## [Data provided]
== == ==
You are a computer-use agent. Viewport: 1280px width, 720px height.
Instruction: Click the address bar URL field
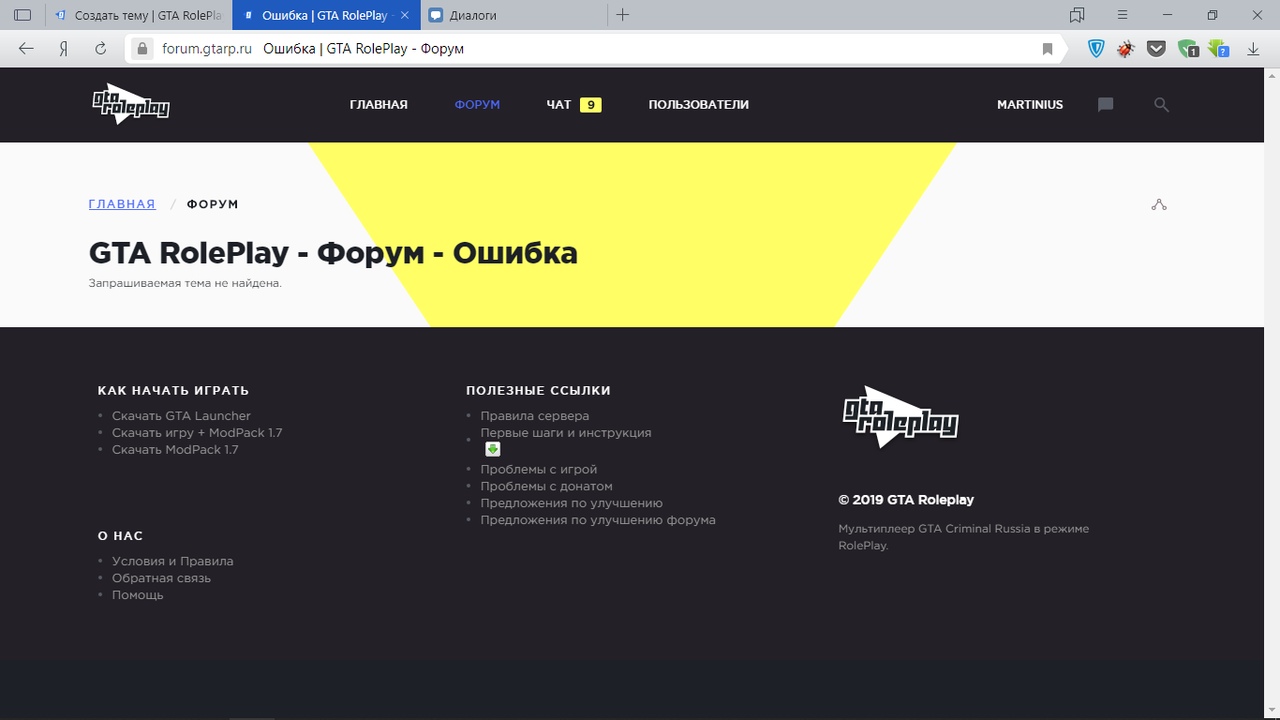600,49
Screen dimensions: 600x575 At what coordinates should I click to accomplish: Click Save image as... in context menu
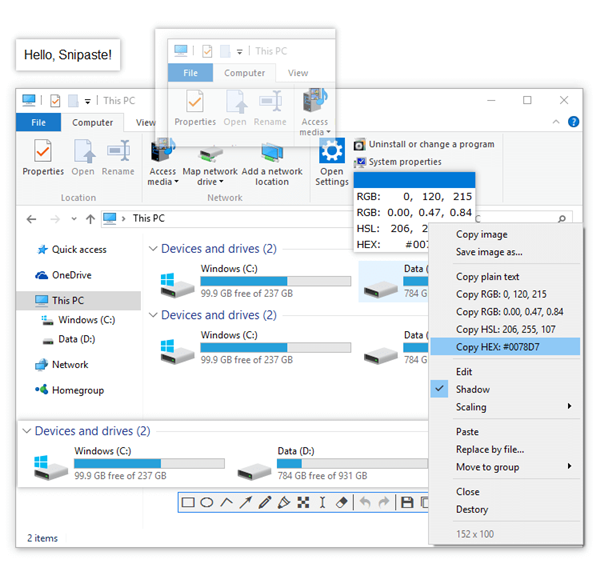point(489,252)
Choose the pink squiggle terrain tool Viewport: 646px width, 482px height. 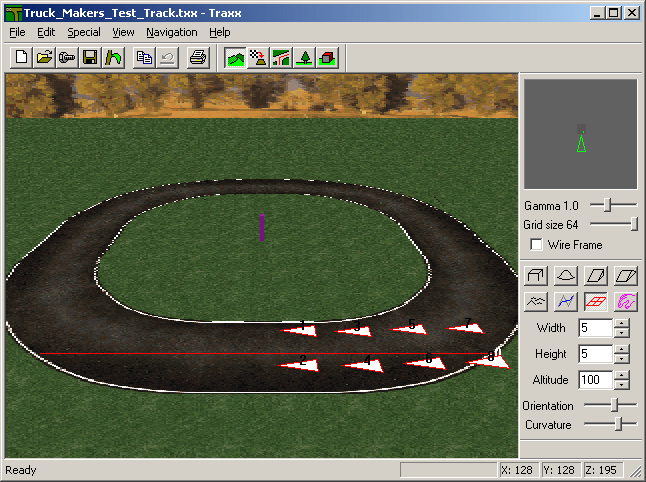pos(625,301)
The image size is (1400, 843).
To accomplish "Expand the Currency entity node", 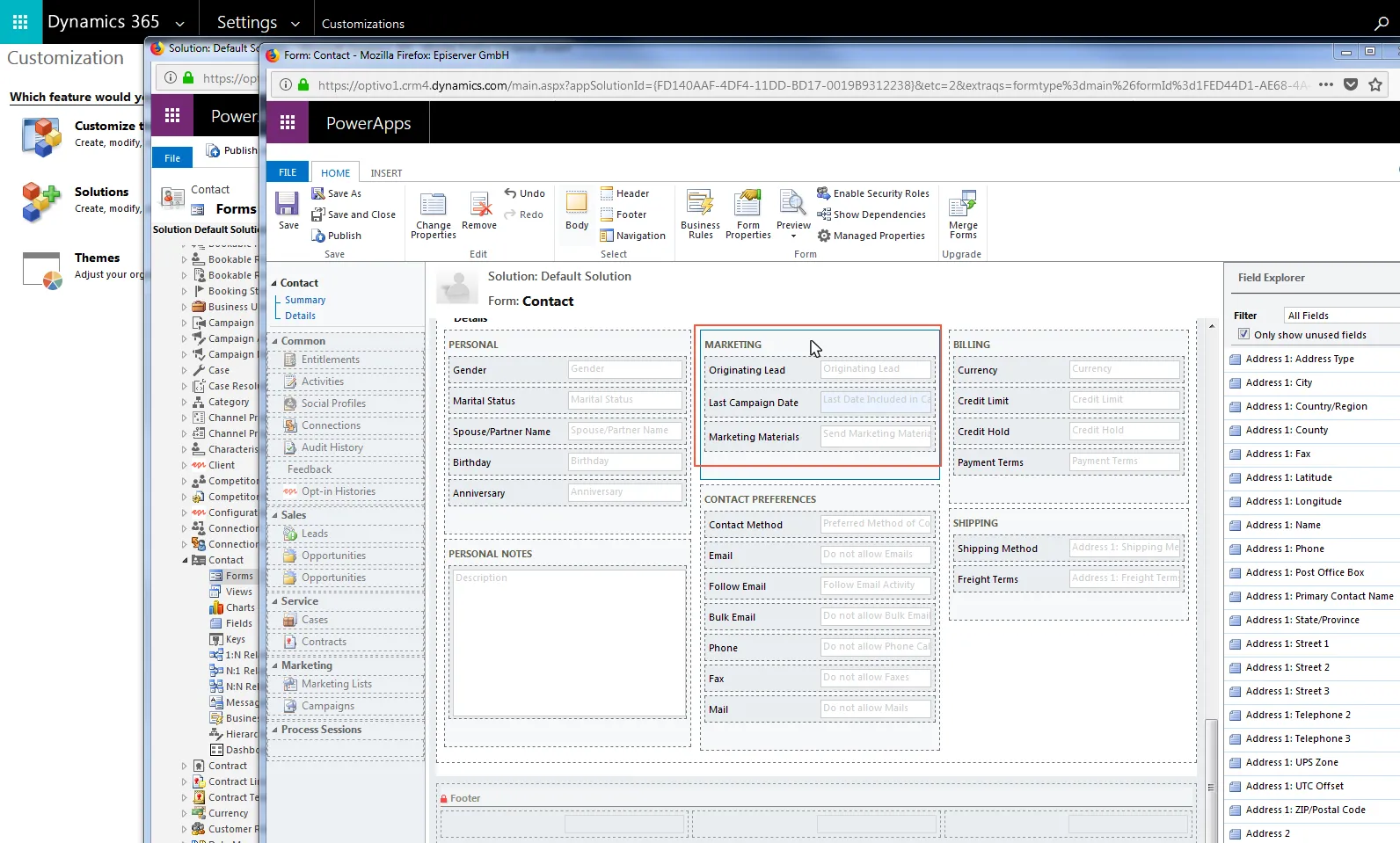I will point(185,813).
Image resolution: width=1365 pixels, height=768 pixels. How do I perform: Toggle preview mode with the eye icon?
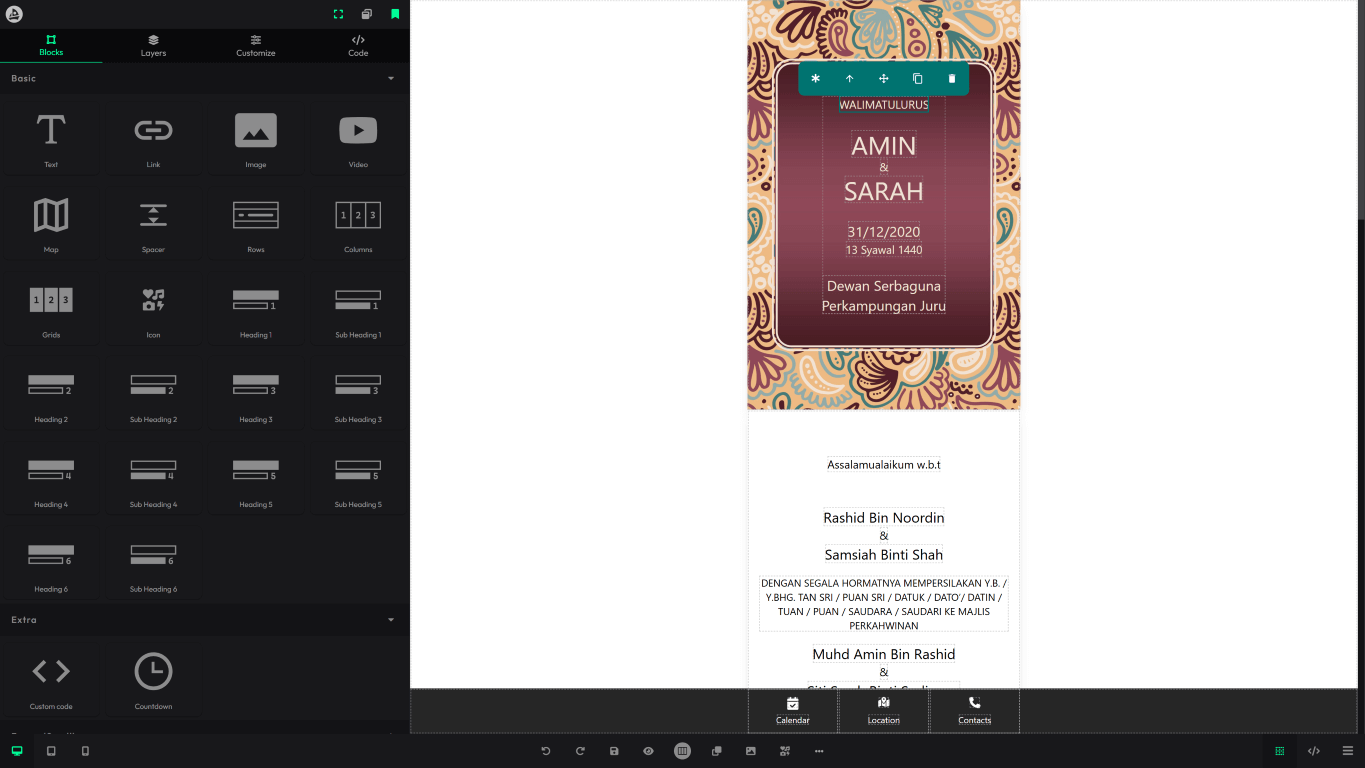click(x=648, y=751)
== == ==
## [Work task]
If a line falls between the one containing "Image resolution: width=1365" and the last line of the entries above, both included, reproduce it exactly; leave the pictures out.

## [Answer to the exercise]
Image resolution: width=1365 pixels, height=768 pixels. How do I perform: Toggle preview mode with the eye icon?
click(x=648, y=751)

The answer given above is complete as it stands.